Una inquietud reiterada y bienvenida respecto a la interacción de clases, detectable en algunas películas recientes brasileñas (Santiago y Domesticas, entre otras), es el organizador narrativo de este film de Anna Muylaert
La pertenencia de clase no es un tema menor, ni en el cine, ni fuera de él. Mal que les pese a los profetas advenedizos del siglo XXI, envalentonados en una retórica de la disolución fuerte de lo político, la conformación de clase organiza la sensibilidad, los sentimientos, la ideas, incluso los conceptos de espacio y tiempo. No es menor, porque además en la diferencia de clase hay una consecuencia práctica: la división del trabajo.
La distribución social de las tareas es el tema de Una segunda madre, la cuarta película de Anna Muylaert, lo que significa necesariamente filmar la intersección de clases, aquí en clave doméstica. Zona de riesgo en cualquier representación, allí en donde alguien sirve y el otro es servido, esto también puede implicar, cuando se trata de personal doméstico y patrones en situación de convivencia, tener que lidiar con lazos afectivos que contradicen el lugar establecido por la lógica del trabajo. ¿Cómo filmar la interacción de clases y la incomodidad –si existe conciencia de ella– que supone la asimetría entre el que tiene y dispone y el que necesita y recibe?
El plano inicial (que remite en demasía a La ciénaga, de Lucrecia Martel, una referencia ineludible para este filme) es preciso al respecto: plano general de una piscina de una casa lujosa, un niño aparece, luego una empleada doméstica. El probo afecto entre ambos supera cualquier contrato laboral; se quieren, indudablemente. En efecto, Val adora al pequeño Fabinho, pues acaso opera como una sustitución afectiva de Jéssica, su hija, a la que no verá por 10 años.

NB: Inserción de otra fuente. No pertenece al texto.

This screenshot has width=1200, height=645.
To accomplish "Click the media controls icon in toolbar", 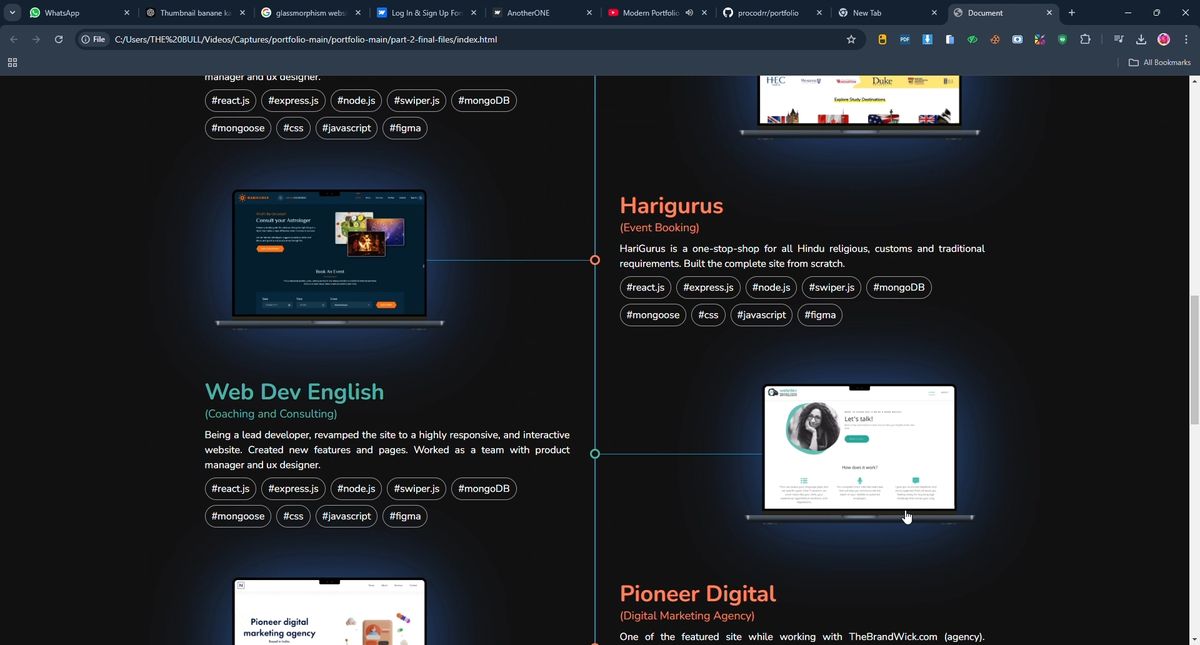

De esa presentación, una elipsis reenviará el relato al presente. Los primeros minutos, o el primer acto, constituyen un retrato de la vida cotidiana de una familia pudiente de San Pablo. Val los despierta a todos, prepara el desayuno, espía y escucha las discusiones familiares, aún duerme ocasionalmente con Fabinho, que ya es un adolescente. Eso se cuenta, pero lo que importa es cómo se muestra: los planos fijos generales instituyen espacios de circulación acotados para Val. En el living se limpia y se sirve, al igual que en el jardín y los otros cuartos; la cocina, en cambio, es un lugar más “democrático”. En ese sentido, la revelación de un cuarto de huéspedes, que se descubrirá ante la visita de Jéssica a la casa, es uno de los mejores momentos cinematográficos del filme.
Parte del conflicto narrativo del filme se desencadena en la desavenencia de sensibilidades entre Jéssica y su madre. La joven parece más cerca de sus empleadores, y el filme sugiere que ese “encuentro” puede tener que ver con la democratización simbólica posibilitada por el uso de Internet; de hecho, la joven ha llegado a la ciudad para dar un examen y entrar a una universidad muy exigente. Quiere estudiar arquitectura. La empatía entre desiguales no estará exenta de seducciones de otra naturaleza, pero Muylaert elige detenerse frente a la evolución del ríspido erotismo en condiciones desemejantes. Lo que es común a todos es sociológicamente devastador: la total inconsciencia de clase de los personajes respecto de sí, pero no de la directora, que jamás pierde el control respecto de su punto de vista.
¿Qué le falta a Una segunda madre? Es difícil explicitarlo. Todo parece estar bien. Las interpretaciones son sólidas, los encuadres meticulosos y el nudo narrativo no apela a la típica conciliación de clases que suele prescribirse en muchas películas con un legítimo prurito social. ¿En qué radica entonces el demérito del filme? A Una segunda madre le cuesta imaginar la rabia de los sirvientes, algo que un notable filme brasileño reciente y hermanado con este, Casa grande, de Felipe Barbosa, conseguía incorporar orgánicamente a su relato. Una segunda madre sabe denotar el desprecio contenido, o en su defecto la condescendencia afectiva, de los patrones, pero le falta acceder a la bronca diluida de los sirvientes y, por consiguiente, provocar en su relato un poco de indignación.